◆ GIVEN EXERCISE 1 ◆
Within the records, take the stretch from the line containing "will [17, 16]." through the line containing "pos(769,35)" and write it out again with "divider" swapped for "separator", keeping everything else unchanged.

◆ SELECTION ◆
********
2010-13 Determination at 3571 n.78. The Judges apply the foregoing 
principles here. To be clear, the Judges are not substituting the 
significance levels/confidence levels for the preponderance of evidence 
(marginally greater than 50%) standard. Rather, the Judges are looking 
to various levels of statistical significance/confidence intervals to 
determine the probability of obtaining Dr. Tyler's measured coefficient 
if the true value was in fact zero. And, the Judges are not wedded to 
the convention of the 90%, 95% and 99% confidence levels, because they 
agree with Dr. Rubinfeld, whose treatise is cited above, for the 
proposition that ``if significance levels are to be used, it is 
inappropriate to set a fixed statistical standard irrespective of the 
substantive nature of the litigation.''
    The nature of this litigation, as the D.C. Circuit has held 
(discussed elsewhere in this determination) is an intensely practical 
endeavor, one in which mathematical precision is not possible, and 
where ``rough justice'' is the norm. In this regard, the Judges also 
follow--in addition to the Supreme Court holding in Matrixx--the 
guidance of two scholars (also quoted above in the 2010-13 
Determination) who have written extensively to caution, as a matter of 
economic ethics, against a fixation on statistical significance:

    Statistical significance is not equivalent to economic 
significance nor to . . . legal . . . significance. . . . The core 
problem is that statistical significance is neither necessary nor 
sufficient for testing . . . material fact in a court of law. . . .
********
(Items listed in a dataset)
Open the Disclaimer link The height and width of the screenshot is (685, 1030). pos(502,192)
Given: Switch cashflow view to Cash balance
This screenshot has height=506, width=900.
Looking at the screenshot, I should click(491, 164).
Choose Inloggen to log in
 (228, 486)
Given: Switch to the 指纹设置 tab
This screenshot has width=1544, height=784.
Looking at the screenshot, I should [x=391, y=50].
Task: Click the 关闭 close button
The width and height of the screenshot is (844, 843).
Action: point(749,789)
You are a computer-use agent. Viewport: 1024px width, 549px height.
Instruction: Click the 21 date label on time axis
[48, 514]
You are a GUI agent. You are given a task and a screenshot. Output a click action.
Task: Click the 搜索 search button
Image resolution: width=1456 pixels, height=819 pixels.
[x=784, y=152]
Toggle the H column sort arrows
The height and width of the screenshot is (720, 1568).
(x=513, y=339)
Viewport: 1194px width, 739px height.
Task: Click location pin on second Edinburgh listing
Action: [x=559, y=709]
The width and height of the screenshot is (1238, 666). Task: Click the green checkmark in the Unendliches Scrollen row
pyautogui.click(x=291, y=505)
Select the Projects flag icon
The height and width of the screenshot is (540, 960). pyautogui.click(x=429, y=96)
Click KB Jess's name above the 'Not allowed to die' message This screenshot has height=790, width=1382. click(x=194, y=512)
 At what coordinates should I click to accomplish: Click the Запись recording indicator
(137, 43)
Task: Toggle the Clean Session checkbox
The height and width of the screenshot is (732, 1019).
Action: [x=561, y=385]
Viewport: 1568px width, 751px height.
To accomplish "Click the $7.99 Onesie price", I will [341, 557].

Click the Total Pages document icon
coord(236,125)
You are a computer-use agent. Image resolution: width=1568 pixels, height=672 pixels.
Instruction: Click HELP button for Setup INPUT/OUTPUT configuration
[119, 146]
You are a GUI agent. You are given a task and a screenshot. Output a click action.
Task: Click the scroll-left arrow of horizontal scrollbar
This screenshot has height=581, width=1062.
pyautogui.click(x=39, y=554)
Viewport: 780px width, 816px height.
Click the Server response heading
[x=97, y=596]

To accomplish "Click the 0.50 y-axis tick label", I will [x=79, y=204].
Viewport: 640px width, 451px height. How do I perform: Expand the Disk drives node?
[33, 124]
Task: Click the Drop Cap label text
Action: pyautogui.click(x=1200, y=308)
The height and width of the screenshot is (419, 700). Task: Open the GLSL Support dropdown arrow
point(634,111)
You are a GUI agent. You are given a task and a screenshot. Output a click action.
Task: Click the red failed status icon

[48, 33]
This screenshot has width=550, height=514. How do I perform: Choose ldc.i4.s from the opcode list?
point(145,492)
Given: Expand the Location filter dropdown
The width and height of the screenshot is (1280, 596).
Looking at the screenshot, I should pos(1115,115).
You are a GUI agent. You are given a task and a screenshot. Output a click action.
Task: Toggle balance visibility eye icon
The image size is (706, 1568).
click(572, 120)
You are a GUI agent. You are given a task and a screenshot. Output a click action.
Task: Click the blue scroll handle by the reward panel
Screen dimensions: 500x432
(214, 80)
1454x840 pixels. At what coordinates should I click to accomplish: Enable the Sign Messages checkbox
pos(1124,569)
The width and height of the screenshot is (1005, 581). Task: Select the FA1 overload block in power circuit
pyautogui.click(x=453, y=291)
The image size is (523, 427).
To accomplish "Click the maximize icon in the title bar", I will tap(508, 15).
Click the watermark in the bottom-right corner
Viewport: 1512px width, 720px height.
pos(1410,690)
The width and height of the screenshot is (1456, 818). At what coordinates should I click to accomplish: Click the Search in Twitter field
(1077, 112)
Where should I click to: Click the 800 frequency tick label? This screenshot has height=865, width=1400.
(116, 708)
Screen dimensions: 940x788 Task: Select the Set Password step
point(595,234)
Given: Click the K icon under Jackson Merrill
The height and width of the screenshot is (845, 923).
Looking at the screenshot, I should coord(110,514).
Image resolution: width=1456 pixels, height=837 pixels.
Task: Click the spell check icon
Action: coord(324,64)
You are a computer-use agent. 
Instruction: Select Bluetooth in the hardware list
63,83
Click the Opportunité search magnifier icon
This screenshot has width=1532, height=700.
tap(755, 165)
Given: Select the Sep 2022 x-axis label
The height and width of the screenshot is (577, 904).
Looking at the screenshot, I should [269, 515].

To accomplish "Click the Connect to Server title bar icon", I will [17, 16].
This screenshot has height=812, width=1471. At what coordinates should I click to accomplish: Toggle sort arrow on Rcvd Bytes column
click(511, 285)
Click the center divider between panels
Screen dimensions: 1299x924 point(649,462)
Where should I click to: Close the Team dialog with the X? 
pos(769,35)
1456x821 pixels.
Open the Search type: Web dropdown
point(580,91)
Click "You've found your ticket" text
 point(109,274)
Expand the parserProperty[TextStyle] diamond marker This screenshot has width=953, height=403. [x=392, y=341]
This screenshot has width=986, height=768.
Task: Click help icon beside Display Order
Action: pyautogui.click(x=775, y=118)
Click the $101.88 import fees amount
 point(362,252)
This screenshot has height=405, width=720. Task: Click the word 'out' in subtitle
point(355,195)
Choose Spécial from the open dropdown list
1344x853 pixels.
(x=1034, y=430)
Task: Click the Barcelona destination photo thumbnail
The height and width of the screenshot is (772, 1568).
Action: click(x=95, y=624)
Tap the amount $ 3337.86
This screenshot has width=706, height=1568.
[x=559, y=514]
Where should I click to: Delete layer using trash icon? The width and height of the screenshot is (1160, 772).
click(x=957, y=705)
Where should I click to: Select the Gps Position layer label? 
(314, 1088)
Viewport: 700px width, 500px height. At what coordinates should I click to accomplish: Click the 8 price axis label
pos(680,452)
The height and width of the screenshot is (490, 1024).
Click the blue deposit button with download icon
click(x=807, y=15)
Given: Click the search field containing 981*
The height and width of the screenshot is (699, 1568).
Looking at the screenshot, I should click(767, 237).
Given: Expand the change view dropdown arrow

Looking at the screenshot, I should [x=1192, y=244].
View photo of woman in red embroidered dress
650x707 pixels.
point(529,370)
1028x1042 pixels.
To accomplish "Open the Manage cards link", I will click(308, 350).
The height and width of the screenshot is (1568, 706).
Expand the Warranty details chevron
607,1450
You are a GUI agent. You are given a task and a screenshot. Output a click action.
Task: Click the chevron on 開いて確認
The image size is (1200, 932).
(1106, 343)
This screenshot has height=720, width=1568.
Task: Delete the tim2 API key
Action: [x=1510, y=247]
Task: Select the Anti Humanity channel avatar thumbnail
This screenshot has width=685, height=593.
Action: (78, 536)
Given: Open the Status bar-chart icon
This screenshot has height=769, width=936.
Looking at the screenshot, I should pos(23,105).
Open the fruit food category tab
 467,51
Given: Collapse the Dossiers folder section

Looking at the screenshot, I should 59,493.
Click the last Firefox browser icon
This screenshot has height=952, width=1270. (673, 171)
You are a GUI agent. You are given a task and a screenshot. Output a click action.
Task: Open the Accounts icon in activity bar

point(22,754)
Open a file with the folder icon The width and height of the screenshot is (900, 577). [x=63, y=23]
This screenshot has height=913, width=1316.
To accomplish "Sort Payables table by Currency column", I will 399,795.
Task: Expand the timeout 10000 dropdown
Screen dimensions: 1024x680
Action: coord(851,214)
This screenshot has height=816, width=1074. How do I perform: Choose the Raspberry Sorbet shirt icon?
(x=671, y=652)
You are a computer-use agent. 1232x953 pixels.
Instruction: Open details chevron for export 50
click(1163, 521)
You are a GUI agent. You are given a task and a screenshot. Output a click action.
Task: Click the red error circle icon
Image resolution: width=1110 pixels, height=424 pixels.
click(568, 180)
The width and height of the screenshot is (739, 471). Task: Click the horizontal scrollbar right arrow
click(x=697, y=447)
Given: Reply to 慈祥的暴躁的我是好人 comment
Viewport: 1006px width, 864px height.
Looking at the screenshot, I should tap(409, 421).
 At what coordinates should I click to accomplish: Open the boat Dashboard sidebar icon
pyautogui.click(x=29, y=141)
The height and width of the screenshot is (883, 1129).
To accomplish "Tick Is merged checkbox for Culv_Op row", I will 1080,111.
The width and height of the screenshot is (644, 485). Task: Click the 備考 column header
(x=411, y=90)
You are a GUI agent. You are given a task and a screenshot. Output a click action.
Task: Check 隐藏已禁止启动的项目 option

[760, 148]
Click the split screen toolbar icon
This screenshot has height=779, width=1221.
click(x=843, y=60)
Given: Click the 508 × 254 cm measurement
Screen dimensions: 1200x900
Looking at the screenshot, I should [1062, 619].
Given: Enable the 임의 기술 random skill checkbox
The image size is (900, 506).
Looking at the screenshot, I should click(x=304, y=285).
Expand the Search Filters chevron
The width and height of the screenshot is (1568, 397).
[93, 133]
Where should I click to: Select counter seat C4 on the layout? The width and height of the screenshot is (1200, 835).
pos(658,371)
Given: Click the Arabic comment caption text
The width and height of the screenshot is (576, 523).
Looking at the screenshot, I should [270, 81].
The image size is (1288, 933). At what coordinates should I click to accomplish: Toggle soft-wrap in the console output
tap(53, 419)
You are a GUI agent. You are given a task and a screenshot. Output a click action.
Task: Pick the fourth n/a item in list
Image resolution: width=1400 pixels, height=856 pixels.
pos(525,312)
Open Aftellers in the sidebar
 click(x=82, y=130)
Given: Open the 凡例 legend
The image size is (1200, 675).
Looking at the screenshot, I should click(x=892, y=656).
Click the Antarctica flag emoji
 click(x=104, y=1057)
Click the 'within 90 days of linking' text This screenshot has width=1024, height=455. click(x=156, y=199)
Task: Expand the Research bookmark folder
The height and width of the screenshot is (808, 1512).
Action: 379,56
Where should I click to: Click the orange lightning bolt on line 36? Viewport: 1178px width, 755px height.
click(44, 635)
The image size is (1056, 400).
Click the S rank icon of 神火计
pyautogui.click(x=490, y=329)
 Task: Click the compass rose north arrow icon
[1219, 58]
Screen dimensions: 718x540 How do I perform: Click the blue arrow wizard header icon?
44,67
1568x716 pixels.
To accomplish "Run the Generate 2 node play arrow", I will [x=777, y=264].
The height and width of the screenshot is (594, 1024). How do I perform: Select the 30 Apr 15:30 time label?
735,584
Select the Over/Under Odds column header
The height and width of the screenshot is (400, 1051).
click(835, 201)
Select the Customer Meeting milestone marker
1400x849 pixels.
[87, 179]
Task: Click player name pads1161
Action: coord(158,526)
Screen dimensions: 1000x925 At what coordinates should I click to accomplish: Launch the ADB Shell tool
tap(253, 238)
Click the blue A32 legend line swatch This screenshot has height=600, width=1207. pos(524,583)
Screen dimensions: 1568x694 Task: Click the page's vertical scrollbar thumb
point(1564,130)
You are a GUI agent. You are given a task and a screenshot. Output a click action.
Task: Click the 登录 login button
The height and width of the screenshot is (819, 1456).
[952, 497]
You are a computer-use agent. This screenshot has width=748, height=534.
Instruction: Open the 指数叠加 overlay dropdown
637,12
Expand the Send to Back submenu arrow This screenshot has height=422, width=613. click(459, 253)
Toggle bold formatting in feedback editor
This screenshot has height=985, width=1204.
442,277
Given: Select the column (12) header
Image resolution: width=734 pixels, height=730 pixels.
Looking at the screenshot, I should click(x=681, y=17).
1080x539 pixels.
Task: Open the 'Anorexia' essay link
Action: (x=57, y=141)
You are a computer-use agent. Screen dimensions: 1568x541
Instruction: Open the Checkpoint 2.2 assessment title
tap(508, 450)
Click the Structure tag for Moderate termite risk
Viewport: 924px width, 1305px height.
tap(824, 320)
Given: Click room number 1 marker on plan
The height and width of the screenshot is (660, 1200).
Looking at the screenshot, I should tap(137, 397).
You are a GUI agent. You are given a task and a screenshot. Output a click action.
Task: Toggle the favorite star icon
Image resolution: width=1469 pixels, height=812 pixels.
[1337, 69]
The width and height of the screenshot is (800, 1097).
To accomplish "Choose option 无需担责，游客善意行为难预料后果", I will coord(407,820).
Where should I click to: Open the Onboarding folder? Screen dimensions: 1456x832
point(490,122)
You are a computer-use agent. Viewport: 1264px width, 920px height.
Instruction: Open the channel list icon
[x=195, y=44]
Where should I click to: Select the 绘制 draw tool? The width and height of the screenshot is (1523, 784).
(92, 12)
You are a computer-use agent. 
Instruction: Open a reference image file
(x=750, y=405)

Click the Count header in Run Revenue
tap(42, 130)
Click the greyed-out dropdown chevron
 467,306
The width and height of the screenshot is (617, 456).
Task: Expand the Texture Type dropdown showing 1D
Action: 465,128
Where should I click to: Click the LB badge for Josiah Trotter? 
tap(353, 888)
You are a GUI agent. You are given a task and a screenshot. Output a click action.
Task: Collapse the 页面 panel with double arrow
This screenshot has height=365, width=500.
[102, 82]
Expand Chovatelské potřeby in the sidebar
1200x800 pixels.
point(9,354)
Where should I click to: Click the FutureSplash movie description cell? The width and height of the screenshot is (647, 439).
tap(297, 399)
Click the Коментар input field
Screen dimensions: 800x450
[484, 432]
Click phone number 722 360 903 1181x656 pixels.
********
◆ GIVEN EXERCISE 2 ◆
Extend the passage on statistical significance in this litigation, beginning right after its last sentence.

◆ ANSWER 1 ◆
To accomplish "Click the Connect to Server title bar icon", I will [17, 16].
This screenshot has height=812, width=1471. At what coordinates should I click to accomplish: Toggle sort arrow on Rcvd Bytes column
click(511, 285)
Click the center separator between panels
Screen dimensions: 1299x924 point(649,462)
Where should I click to: Close the Team dialog with the X? 
pos(769,35)

◆ ANSWER 2 ◆
Stephen T. Ziliak & Deirdre McCloskey, Lady Justice Versus Cult of 
Statistical Significance, in George F. DeMartino & Deirdre McCloskey, 
The Oxford Handbook of Professional Economic Ethics 352-53 (2016). The 
need to avoid overreliance on low levels of statistical significance 
(i.e., large confidence intervals) has been emphasized by Dr. Kennedy, 
in his textbook cited by the parties and the Judges in this proceeding. 
See Kennedy, supra, at 366 (listing as one of his ``Ten Commandments of 
Applied Econometrics'': ``Do not confuse statistical significance with 
meaningful magnitude.'').
    Accordingly, the Judges note specifically that the table above 
shows, with regard to the confidence intervals for Dr. Tyler's shares, 
only positive numbers for all claimant categories in 2015 at the 55% 
level. Further, the table also shows only positive numbers for all 
claimant categories for all confidence levels in all years except for 
JSC, with a lower bound value for JSC of only -0.13 in 2016 and -0.26 
in 2017.\170\
---------------------------------------------------------------------------

    \170\ The negative JSC number at the higher confidence intervals 
may be the consequence of the lower number of minutes in the 
regression after the full WGNA conversion. As noted supra with 
regard to small sub-categories of programming, when there are very 
few minutes in the regression, the estimates can be inaccurate.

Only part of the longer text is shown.